Soal Korupsi Minyak Mentah, Firnando Pertanyakan Peran Pertamina Sebagai Induk Perusahaan
Jakarta - Komisi VI DPR RI menggelar Rapat Dengar Pendapat dengan Direktur Utama PT. Pertamina (Persero) beserta Sub holding, diantaranya PT. pertamina Internasional Shipping, PT. Pertamina Patra Niaga, dan PT. Kilang Pertamina Internasional yang dilaksakan di Ruang Rapat Komisi VI, Komplek Parlemen, Senaya, selasa (11/3/25).
Adapun agenda pembahasan RDP tersebut diantaranya terkait Evaluasi kinerja korporasi 2024, Rencana kerja dan roadmap korporasi 2025, kesiapan dukungan BBM terhadap arus mudi dan arus balik lebaran Idul Fitri 2025, serta pembahasan lainnya terhadap isu dan persoalan Pertamina yang saat ini terjadi.
Dapal RDP tersebut, Anggota Komisi VI DPR RI Firnando H Ganinduto mempertanyakan peran PT Pertamina sebagai induk perusahaan atas dugaan korupsi tata kelola minyak mentah yang melibatkan anak perusahaan atau sub holdingnya. Praktik korupsi dinilainya karena ada mismanajemen perusahaan pelat merah tersebut.

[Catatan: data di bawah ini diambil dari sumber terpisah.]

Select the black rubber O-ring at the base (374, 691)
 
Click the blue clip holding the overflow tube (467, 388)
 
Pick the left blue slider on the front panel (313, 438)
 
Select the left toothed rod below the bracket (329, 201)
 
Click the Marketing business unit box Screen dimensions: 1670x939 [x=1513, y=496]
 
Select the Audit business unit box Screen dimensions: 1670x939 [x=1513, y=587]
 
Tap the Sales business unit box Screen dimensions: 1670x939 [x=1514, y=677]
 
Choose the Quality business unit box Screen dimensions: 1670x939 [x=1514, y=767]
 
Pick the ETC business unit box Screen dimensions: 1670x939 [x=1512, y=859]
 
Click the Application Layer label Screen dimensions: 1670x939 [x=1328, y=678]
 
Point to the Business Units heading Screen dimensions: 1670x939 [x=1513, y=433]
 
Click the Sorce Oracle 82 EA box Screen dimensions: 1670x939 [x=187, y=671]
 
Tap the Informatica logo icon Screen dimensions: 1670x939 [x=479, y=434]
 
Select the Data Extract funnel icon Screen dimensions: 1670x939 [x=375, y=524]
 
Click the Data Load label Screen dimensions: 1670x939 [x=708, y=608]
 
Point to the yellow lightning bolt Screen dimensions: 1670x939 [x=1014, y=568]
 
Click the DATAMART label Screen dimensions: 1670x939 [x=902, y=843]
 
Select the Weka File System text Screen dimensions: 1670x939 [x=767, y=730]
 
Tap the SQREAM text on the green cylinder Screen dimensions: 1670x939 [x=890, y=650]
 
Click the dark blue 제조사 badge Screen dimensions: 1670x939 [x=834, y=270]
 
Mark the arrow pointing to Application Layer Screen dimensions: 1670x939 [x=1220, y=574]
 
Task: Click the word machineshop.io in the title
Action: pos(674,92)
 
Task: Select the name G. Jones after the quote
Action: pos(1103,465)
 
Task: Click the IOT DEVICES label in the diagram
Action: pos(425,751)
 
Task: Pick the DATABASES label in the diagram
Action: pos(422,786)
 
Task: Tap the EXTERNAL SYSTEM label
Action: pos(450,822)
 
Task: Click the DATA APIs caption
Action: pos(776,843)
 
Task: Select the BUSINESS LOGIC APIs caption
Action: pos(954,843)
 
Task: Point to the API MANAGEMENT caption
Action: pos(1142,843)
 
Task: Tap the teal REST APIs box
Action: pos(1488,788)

"Perannya holding ke mana saja, Ini tidak diawasi atau bagaimana. Ini perlu perhatian khusus," kata Firnando saat Rapat Dengar Pendapat (RDP) dengan Pertamina dan Sub-holding.
Firnando meminta pimpinan induk Pertamina menelusuri apakah ada keterlibatan petinggi lainnya pada jabatan periode sebelumnya. Sebab, pengecekan yang baik seharusnya dapat mencegah praktik korupsi itu.
"Itu harus terdeteksi dari direksi-direksi yang kemarin, sebelum pak Simon. Perlu ditanya, apalagi komisaris-komisaris yang gajinya miliaran (rupiah)," ucap Firnando.
Jika nanti pimpinan sub-holding Pertamina yang baru telah ditetapkan melalui rapat umum pemegang saham (RUPS) atau penunjukan pelaksana tugas (Plt), maka harus bekerja dengan baik.
"Jadi, para Plt ini. Para direksi yang digantikan oleh Plt, pastikan mereka bisa bekerja baik dan berani melakukan satu hal. Karena the show must go on ,tidak bisa setop di sini," tegas Firnando
Selain itu, Firnando juga menyoroti dampak praktik korupsi tata kelola minyak mentah, selain menurunkan kepercayaan masyarakat, melainkan membuat perbankan enggan bekerja sama dengan perusahaan pelat merah itu.
"Dampaknya luar biasa Pertamina ini, selain distrust. Ada beberapa bank sudah tidak percaya dengan Pertamina atau meng-hold kerja sama dengan Pertamina," kritiknya.
Kejaksaan Agung (Kejagung) menyebut kerugian keuangan negara dalam kasus dugaan korupsi tata kelola minyak mentah PT Pertamina tahun 2018-2023 sekitar Rp 193,7 triliun. Total ada sembilan tersangka kasus korupsi tersebut.
"Jangan sampai ini terulang kembali. Terus menerus terjadi, triliunan (rupiah) dikorupsi, negara kita bisa hancur. Mohon perhatiannya," pungkasnya.